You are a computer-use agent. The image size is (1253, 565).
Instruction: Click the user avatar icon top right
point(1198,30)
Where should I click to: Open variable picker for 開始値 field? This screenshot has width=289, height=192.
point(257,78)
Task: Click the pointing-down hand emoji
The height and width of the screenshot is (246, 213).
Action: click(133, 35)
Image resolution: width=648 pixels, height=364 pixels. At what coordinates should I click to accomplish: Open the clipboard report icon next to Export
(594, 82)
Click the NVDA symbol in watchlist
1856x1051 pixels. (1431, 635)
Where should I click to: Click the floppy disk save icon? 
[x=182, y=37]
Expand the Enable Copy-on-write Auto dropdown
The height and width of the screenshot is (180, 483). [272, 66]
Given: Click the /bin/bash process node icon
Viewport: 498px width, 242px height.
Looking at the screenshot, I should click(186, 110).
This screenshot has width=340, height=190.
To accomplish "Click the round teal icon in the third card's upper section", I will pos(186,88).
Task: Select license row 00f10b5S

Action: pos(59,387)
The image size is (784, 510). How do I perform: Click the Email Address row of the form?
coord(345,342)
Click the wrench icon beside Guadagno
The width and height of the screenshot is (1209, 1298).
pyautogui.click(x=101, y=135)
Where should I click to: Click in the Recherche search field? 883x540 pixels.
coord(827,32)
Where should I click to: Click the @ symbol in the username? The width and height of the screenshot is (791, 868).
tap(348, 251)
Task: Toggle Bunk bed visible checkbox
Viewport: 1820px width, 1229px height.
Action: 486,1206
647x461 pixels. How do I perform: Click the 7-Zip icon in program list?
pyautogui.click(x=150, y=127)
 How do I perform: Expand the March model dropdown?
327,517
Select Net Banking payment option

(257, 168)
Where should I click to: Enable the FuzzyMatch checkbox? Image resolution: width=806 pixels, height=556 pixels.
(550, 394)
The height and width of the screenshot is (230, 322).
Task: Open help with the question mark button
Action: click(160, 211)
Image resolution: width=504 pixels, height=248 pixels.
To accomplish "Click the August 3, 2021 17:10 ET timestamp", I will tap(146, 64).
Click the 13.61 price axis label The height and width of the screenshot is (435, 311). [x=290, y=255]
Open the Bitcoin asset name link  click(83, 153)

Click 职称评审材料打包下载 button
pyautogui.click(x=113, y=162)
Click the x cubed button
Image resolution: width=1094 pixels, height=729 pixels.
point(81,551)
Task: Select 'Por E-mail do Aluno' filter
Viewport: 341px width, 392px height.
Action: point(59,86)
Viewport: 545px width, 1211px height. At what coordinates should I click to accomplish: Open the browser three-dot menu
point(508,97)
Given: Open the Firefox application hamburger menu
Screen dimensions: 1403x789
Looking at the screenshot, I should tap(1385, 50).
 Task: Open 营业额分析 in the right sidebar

**THE PROBLEM**
Rewrite the data from the line with "Where should I click to: Enable" to the line with "Open the Bitcoin", putting "price scale label" in place of "price axis label" and leaving everything else unchanged.

**THE OUTPUT**
Where should I click to: Enable the FuzzyMatch checkbox? Image resolution: width=806 pixels, height=556 pixels.
(550, 394)
The height and width of the screenshot is (230, 322).
Task: Open help with the question mark button
Action: click(160, 211)
Image resolution: width=504 pixels, height=248 pixels.
To accomplish "Click the August 3, 2021 17:10 ET timestamp", I will tap(146, 64).
Click the 13.61 price scale label The height and width of the screenshot is (435, 311). [x=290, y=255]
Open the Bitcoin asset name link  click(83, 153)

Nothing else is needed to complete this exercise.